__EXERCISE DETAILS__.
Report every line of the data that includes "computer".

(Stored dataset items)
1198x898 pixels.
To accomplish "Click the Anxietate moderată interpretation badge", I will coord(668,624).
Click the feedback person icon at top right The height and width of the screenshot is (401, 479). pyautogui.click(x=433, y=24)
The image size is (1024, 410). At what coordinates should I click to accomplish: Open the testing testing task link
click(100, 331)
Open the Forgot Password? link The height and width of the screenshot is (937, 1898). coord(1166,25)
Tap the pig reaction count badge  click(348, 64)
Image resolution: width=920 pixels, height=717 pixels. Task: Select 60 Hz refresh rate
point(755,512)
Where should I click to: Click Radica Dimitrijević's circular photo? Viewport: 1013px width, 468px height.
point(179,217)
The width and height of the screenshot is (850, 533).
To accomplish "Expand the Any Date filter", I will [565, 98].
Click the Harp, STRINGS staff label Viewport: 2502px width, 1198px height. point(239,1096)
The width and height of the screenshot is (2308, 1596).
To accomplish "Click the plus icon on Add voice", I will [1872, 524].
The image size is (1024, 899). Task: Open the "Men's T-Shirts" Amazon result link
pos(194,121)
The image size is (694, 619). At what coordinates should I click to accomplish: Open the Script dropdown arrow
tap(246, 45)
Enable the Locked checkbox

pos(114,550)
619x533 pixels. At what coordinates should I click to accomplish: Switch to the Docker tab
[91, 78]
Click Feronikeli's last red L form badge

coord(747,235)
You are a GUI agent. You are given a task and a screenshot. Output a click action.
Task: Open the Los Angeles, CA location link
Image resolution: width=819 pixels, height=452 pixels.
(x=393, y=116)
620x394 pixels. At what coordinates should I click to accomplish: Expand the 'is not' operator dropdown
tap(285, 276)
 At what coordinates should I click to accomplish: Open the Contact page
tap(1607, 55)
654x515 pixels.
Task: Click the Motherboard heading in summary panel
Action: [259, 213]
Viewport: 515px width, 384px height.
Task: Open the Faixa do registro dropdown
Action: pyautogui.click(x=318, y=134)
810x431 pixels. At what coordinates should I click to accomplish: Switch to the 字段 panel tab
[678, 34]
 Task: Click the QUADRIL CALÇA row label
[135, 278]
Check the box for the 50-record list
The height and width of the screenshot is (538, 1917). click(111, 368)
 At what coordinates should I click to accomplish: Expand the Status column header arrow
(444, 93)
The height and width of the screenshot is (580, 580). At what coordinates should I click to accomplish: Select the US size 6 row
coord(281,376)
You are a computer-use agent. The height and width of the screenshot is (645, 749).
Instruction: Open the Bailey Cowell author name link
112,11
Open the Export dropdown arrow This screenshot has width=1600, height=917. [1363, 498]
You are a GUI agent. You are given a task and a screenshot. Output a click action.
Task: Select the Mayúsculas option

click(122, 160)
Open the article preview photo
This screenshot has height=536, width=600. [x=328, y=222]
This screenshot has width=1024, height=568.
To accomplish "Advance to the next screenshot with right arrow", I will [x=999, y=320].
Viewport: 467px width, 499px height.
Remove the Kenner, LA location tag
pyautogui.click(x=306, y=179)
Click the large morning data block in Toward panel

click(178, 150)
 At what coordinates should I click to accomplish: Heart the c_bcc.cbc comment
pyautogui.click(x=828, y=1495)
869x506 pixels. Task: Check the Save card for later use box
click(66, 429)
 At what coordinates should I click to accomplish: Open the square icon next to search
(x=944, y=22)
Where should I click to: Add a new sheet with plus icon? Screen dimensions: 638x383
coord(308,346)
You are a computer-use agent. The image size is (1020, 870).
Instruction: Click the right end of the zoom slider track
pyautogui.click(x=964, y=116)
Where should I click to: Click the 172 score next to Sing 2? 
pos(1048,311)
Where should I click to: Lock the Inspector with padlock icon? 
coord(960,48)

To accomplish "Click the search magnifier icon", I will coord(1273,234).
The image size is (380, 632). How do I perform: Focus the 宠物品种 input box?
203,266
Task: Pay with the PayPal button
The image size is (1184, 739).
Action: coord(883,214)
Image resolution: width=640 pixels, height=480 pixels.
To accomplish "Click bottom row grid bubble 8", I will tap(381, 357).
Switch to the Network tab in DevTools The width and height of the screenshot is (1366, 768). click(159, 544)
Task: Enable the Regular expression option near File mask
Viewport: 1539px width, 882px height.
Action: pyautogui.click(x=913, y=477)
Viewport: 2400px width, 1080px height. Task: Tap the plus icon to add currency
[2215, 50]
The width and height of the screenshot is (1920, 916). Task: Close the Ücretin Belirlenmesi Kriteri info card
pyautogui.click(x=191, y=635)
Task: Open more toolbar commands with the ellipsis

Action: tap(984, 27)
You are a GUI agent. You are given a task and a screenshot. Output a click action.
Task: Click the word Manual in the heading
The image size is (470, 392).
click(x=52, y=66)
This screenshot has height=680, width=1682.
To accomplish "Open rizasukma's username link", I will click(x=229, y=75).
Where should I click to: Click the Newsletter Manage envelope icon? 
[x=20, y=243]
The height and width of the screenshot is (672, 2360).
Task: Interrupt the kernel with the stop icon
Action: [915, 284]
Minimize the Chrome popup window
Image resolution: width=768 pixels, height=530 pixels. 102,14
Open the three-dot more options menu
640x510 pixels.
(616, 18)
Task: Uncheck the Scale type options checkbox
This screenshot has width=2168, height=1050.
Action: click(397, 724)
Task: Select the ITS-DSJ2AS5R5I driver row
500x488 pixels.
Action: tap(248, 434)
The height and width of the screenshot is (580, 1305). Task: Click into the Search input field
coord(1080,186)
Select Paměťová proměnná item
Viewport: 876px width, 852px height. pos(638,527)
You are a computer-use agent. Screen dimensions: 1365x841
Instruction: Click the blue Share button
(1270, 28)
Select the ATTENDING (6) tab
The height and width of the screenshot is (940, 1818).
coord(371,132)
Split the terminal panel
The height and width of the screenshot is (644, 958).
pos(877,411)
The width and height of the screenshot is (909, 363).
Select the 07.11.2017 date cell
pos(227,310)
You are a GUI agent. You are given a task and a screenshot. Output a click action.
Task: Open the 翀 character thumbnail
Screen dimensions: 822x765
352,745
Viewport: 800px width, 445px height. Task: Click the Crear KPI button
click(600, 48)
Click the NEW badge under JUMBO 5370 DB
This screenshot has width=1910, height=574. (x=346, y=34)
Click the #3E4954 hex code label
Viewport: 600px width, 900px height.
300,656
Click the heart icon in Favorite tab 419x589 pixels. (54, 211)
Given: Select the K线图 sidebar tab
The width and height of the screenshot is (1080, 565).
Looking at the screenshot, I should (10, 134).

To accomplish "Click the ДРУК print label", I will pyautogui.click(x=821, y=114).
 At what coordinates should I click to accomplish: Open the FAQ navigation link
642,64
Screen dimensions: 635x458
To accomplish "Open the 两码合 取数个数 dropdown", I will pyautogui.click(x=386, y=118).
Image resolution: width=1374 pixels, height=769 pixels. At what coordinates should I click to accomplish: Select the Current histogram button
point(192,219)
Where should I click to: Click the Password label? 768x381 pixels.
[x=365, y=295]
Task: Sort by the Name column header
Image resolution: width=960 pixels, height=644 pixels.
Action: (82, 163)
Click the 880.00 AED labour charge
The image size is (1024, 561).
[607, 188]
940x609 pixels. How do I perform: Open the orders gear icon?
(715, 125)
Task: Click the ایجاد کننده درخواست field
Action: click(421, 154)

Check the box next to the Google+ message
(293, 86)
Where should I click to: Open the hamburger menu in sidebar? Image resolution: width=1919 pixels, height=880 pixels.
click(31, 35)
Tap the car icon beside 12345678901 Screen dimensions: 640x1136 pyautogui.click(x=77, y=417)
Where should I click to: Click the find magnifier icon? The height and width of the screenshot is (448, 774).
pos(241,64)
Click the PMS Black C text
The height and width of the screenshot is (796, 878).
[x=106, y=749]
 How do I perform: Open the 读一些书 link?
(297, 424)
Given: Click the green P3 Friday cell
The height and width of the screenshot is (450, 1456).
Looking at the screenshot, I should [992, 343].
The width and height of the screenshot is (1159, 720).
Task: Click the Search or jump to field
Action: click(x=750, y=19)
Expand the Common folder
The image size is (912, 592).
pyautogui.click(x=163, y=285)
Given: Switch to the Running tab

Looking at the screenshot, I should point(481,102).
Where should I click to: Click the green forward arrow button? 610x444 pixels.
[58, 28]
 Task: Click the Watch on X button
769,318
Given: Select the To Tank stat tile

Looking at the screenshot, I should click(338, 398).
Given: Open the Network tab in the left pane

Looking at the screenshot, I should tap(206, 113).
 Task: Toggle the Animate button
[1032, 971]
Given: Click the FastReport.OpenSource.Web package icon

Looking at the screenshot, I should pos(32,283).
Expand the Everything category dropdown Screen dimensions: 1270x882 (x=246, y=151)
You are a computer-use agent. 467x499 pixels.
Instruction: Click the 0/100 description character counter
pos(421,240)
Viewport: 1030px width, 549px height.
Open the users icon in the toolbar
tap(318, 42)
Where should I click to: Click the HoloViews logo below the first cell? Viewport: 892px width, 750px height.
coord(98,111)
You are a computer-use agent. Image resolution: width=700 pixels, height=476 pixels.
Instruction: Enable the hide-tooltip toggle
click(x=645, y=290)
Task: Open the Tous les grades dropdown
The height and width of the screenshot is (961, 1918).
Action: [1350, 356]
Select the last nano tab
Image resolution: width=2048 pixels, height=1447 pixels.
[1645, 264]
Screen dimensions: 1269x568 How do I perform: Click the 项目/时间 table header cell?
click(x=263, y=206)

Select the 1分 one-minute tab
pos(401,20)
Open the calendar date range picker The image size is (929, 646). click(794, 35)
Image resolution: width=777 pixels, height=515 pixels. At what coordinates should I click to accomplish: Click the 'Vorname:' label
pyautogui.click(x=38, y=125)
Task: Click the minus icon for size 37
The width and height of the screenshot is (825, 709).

__ANSWER TO THIS TASK__.
You are a computer-use agent. The height and width of the screenshot is (645, 749).
You are a computer-use agent. The image size is (1020, 870).
You are a computer-use agent. Screen dimensions: 1365x841
You are a computer-use agent. 467x499 pixels.
You are a computer-use agent. Image resolution: width=700 pixels, height=476 pixels.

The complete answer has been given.